-- Given passage --
------------------------
Muñoz et al. reply —

In their Correspondence, Mantua et al.1 have highlighted the complexity underlying the susceptibility of salmon to climate change. We certainly agree with the authors that behavioural responses, enacted through changes in phenology, can be important for salmon populations to adapt to warming temperatures. However, we disagree with their assertion that behavioural responses to climate change are categorically more important than physiological responses. Mantua et al.1 ignore the well-documented importance of the salmonid heart in ensuring performance in a wide range of thermal conditions, with the heart and circulatory system responding both plastically and evolutionarily to temperature2,3. Given that such forms of physiological performance are crucial in allowing wild populations to cope with natural thermal variation, they are also likely to be part of the mechanisms used to cope with anthropogenic changes in thermal conditions. Behaviour must, after all, operate within the capacity set by physiology. Moreover, there are limitations in the potential for phenological responses to warming, which also help to highlight some of the complexity in assessing susceptibility.
------------------------
-- Recorded information --
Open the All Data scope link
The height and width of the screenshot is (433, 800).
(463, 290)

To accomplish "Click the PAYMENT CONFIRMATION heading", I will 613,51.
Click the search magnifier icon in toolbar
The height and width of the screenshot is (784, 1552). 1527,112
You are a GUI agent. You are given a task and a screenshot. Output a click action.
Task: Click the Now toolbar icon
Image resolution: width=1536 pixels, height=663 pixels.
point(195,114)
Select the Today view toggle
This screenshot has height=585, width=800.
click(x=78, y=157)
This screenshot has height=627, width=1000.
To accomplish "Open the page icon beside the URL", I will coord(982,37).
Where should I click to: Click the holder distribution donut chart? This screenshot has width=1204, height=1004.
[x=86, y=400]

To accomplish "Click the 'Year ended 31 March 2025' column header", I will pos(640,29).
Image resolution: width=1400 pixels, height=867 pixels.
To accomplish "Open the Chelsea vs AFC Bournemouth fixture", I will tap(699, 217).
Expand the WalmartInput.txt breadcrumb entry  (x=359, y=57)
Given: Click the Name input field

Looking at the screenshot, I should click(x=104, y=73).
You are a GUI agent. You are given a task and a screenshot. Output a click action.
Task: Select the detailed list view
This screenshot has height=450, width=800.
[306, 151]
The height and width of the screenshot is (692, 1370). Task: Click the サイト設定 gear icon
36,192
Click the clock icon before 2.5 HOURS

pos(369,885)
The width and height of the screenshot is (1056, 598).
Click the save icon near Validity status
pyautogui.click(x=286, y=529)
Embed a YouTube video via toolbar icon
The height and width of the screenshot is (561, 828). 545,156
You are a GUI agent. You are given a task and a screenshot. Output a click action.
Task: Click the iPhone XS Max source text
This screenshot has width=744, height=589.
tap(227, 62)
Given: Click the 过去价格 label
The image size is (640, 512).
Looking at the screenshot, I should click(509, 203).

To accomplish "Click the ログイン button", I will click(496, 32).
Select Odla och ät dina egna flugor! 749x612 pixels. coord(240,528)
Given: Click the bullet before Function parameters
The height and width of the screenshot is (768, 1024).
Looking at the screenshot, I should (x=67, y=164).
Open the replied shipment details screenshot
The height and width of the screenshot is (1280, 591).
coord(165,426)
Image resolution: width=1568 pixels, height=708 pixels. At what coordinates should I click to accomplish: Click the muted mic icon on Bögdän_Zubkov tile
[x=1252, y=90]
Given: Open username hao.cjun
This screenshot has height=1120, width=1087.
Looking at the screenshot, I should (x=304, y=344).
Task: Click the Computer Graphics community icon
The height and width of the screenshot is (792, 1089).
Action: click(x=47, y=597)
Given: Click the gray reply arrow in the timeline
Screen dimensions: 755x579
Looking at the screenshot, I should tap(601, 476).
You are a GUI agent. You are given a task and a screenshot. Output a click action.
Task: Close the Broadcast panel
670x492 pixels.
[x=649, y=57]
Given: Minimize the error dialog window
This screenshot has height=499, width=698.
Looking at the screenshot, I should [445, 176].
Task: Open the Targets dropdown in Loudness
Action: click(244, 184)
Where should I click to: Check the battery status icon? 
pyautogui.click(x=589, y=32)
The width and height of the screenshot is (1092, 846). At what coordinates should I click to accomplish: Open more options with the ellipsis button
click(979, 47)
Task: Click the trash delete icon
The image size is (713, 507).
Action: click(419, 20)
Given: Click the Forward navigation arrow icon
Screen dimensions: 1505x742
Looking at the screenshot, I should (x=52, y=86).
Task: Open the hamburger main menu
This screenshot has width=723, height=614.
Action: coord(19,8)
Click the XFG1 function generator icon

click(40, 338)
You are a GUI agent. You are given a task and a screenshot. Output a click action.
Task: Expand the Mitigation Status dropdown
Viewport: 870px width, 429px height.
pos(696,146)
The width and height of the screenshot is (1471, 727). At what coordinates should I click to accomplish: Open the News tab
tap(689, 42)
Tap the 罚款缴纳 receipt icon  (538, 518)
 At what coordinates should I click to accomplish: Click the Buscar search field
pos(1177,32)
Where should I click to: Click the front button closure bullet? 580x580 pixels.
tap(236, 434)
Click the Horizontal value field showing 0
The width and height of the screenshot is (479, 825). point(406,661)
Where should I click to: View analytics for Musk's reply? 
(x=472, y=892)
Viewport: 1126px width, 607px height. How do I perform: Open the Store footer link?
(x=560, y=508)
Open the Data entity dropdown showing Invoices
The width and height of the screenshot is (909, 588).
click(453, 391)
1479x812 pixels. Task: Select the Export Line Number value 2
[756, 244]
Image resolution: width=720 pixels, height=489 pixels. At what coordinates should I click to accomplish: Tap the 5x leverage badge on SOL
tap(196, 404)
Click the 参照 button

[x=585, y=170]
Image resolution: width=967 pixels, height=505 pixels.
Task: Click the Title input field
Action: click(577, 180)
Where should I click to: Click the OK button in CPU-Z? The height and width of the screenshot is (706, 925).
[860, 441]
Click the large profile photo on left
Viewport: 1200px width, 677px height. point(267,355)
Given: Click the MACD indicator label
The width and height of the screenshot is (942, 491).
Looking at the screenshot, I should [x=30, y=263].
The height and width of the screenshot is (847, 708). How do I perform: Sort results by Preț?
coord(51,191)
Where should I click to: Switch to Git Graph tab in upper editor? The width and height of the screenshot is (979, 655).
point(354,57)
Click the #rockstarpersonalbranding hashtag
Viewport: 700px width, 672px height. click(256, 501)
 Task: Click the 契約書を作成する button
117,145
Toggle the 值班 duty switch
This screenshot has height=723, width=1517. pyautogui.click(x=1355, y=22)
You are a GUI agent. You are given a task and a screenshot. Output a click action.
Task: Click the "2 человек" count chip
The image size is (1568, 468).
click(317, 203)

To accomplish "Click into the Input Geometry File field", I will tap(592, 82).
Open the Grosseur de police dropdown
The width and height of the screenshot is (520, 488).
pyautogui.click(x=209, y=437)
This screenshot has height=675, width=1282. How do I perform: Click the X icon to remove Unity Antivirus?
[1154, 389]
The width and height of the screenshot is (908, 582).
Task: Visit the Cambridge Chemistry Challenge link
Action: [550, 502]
------------------------
-- Your instructions --
Summarize the reply on salmon and climate change in two sentences. The entries are separate material and are unrelated to the text above them.

-- Completed task --
Muñoz et al. agree with Mantua et al. that behavioral responses through changes in phenology can be important for salmon adapting to warming, but they reject the claim that such responses are categorically more important than physiological ones. They argue that the salmonid heart and circulatory system, which respond both plastically and evolutionarily to temperature, are likely part of how salmon cope with anthropogenic warming, since behavior must operate within the capacity set by physiology and phenological responses have limitations.